Appellate judges agreed that the retirement system complied with state rule-making requirements when it developed a “cap-factor rule” linked to the state law against government pension spiking. Judges also agreed the retirement system applied its formula correctly in the Harnett Board of Education case.

“Harnett BOE … specifically argues the Retirement System failed to substantially comply with Section 150B-21.4(b1)(3) by failing to identify ‘the persons who would be subject to the proposed rule and the type of expenditures these persons were required to make.’ Harnett BOE asserts the Retirement System failed to consider the impact of the proposed Cap-Factor Rule on individual school systems or, indeed, any individual employer. Harnett BOE, however, cites no authority in specific support of its argument,” wrote Judge Toby Hampson for the unanimous panel.

“Indeed, to the contrary, the Fiscal Note prepared by the Retirement System — and approved by the Office of State Budget and Management — acknowledges the contribution-based benefit cap requirement of the anti-pension spiking statute impacts — and protects — all employing public agencies participating in TSERS,” Hampson wrote, referencing the Teachers and State Employees Retirement System. “The Note ‘estimates spiking employers will pay $73.6 [million] to the Retirement Systems over 15 years in additional employer contributions … while all employers that do not incur additional contributions … will avoid bearing a pro-rata share in present value terms of the unforeseen liabilities that these additional contributions serve to offset.’”

The retirement system noted that school systems “had incurred $2.8 million by the end of 2016,” accounting for 41% of liabilities linked to the pension-spiking law. That was “the largest share among agencies affected by the legislation.”

Appellate judges rejected Harnett schools’ argument that state law required the retirement system to “seek to reduce the burden” on agencies like local school systems that would have to comply with the pension-spiking law.

“Harnett BOE asserts the Retirement System failed to consider the burden imposed on individual school systems.

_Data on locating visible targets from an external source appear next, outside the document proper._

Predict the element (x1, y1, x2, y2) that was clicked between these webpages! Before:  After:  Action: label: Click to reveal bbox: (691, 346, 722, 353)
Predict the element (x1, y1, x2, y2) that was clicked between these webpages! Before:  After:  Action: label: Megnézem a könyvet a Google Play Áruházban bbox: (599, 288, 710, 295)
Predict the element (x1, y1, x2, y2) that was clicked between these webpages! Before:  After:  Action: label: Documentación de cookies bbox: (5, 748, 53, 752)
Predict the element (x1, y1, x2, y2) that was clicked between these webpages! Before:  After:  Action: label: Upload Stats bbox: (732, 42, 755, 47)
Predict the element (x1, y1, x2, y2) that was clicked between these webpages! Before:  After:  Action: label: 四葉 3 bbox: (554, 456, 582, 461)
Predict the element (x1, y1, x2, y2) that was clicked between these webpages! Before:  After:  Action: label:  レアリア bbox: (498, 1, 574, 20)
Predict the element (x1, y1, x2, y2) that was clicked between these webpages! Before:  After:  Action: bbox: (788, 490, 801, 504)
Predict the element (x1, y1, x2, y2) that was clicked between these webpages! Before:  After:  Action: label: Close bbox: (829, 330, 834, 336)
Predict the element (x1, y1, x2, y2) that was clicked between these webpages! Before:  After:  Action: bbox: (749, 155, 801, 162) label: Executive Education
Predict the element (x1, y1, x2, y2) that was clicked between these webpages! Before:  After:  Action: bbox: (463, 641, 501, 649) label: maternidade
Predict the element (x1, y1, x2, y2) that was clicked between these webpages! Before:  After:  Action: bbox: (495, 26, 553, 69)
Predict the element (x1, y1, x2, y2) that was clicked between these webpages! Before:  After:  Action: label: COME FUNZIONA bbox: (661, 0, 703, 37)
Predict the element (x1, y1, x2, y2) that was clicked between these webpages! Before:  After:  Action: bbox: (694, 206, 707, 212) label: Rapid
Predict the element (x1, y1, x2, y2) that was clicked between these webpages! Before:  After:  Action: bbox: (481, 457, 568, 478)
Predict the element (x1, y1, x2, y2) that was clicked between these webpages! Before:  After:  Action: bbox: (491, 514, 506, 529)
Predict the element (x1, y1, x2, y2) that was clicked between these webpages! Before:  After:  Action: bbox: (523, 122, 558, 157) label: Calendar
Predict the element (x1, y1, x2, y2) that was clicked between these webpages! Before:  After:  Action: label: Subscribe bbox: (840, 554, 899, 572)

Harnett BOE cites no specific authority to support its contention that the Retirement System was required to consider the particular impact to every individual school system or entity impacted by the proposed Cap-Factor Rule,” Hampson wrote.

The Appeals Court opinion pointed again toward the retirement system’s calculations.

“[T]he Fiscal Note itself illustrates the Retirement System was grappling with its duty to carry out a statutory mandate, reduce system-wide costs caused by alleged pension-spiking, thus, reducing costs across all impacted agencies and retirees (particularly those not engaged in alleged pension-spiking), and striking a balance by adopting a cap-factor that resulted in a Contribution-Based-Benefit Cap was neither underinclusive nor overinclusive,” Hampson wrote. “Again, the Retirement System did acknowledge the anti-pension-spiking legislation had had a greater impact on school systems compared to other agencies.”

“[T]here is simply a tension in adopting a cap-factor between maximizing the effectiveness of the Contribution-Based Benefit Cap Act — with the goal of decreasing the likelihood of higher system-wide employer contributions — and minimizing the burden on specific employers subject to the Act,” he added.

The retirement system “attempts to balance its obligation to reduce the burdens on all agencies and members system-wide with its obligation to fulfill the statutory mandates of the Act,” according to the opinion.

The Appeals Court rejected the Harnett school board’s argument that the cap factor should not have been applied retroactively to the 2017 retirement. “Harnett County BOE was on notice of the Act and on notice that it would apply to determine whether the retirement of its employee in 2017 would be subject to a cap,” Hampson wrote.

Judges Hunter Murphy and Michael Stading joined Hampson’s opinion.